In its first three episodes that premiered on Hulu on Wednesday, March 18, Little Fires Everywhere introduces viewers to Shaker Heights through the eyes of outsiders Mia and Pearl Warren. The vagabond mother-daughter duo are surprised by the town's big homes, picture-perfect landscaping, and most of all, the pages of strict rules that come with being a resident. Once Elena Richardson rents her apartment to Mia and Pearl, she hands them a booklet full of rules, including a requirement for the maximum height the grass in their lawn can reach and a special garbage-collection system that prevents trashcans from ruining the beautiful aesthetic of the town.
Elena herself encapsulates the image-conscious, rule-abiding, perfect Shaker Heights citizen, as she is constantly dressed to the nines and adding color-coded Post-its to her giant kitchen calendar. It's enough to make viewers think the town was invented as a piece of satire, but Shaker Heights, Ohio is a real place.
Shaker Heights was founded in 1912 as a planned community, envisioned to be a suburban retreat from the industrialism of nearby Cleveland. Strict building codes and zoning laws have become part of the town's signature identity through the years.
The real reason Shaker Heights is the setting for Little Fires Everywhere, though, is because it was where author Celeste Ng was raised. Ng wrote the 2017 novel of the same name that the new miniseries is based on, and she spoke to Cleveland.com about how growing up in the surprisingly progressive community helped form her views on race and class:
I loved growing up in Shaker, and I didn't realize until after I left what an unusual place it is: how progressive the community is, how many opportunities we had at school (a planetarium! creative writing courses! the theatre program!). Growing up in Shaker made me conscious of race, in the best possible way. I was part of SGORR (the Student Group on Race Relations) for three years in high school, where we visited elementary school classrooms to talk about things like discrimination and stereotyping.

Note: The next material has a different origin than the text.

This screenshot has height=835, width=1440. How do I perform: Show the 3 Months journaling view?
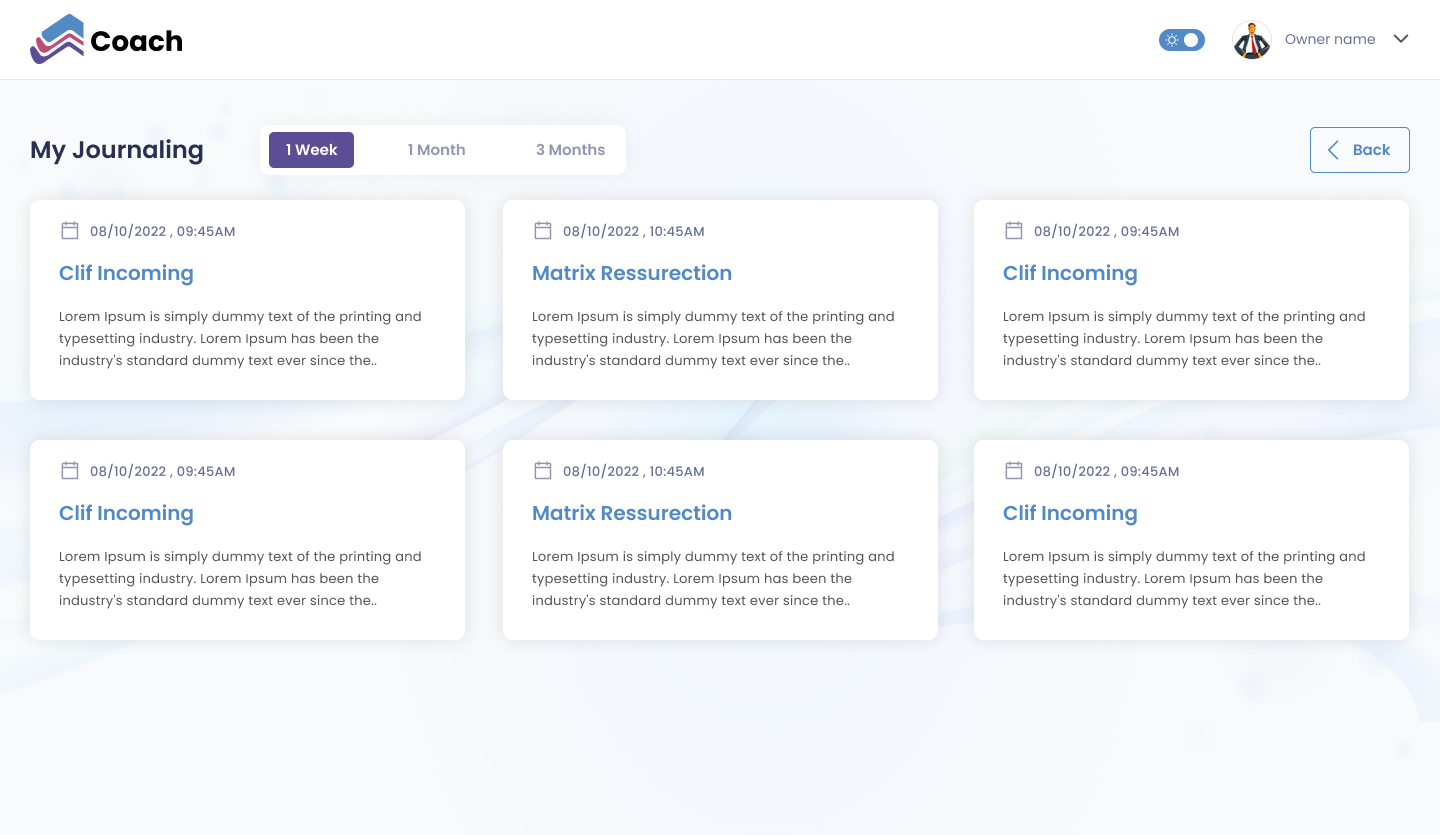tap(570, 150)
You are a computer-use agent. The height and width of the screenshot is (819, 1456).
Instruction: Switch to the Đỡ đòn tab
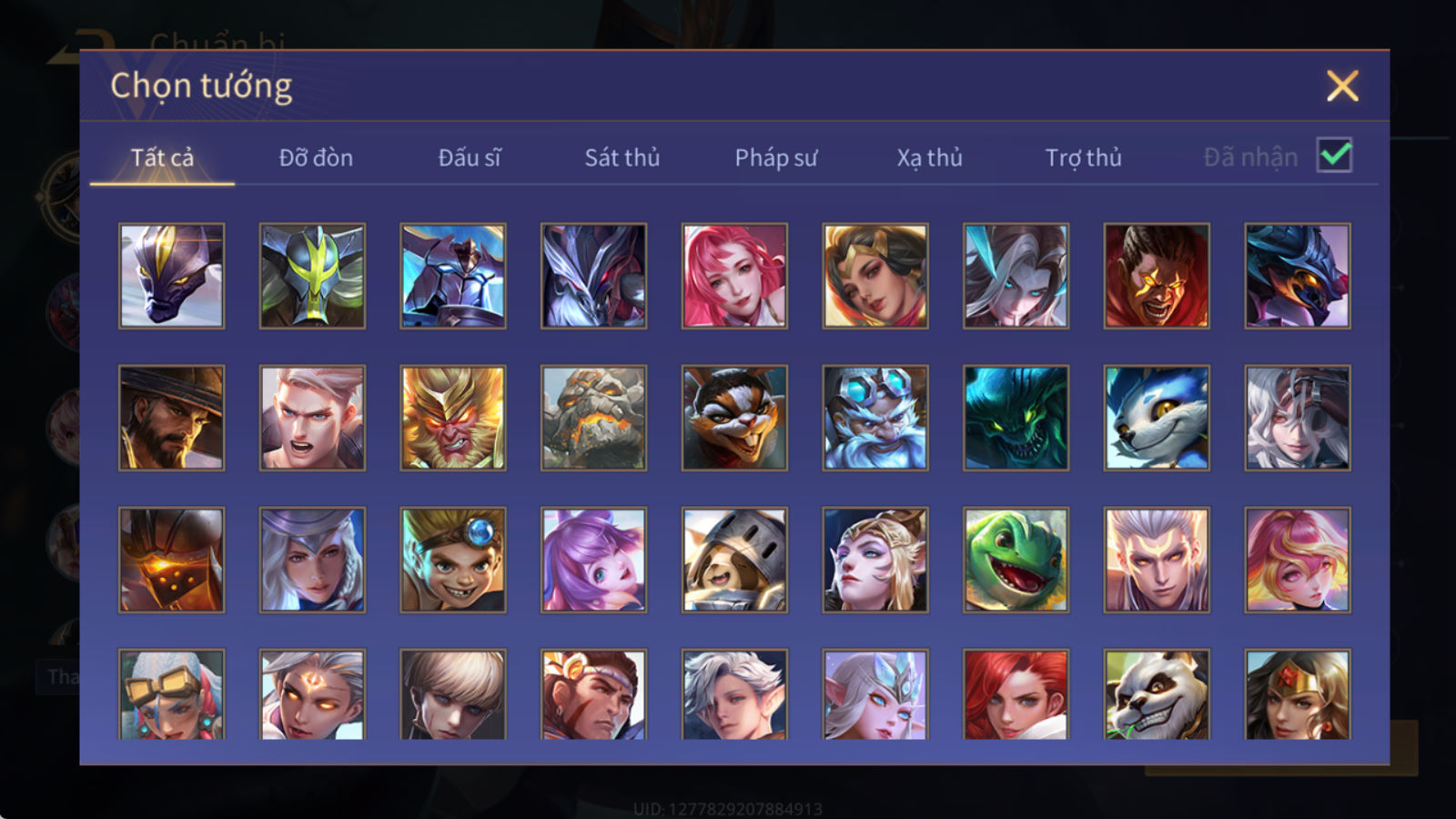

Our teams met weekly to discuss these issues ourselves, and hearing others' perspectives made me think deeply about how others perceive us versus how we perceive ourselves.
Of course, many issues involving race and class can be incredibly tricky topics, and the most complex parts of the series will tackle those gray areas and tough questions, with Shaker Heights as the backdrop.
New episodes of Little Fires Everywhere drop on Wednesdays on Hulu.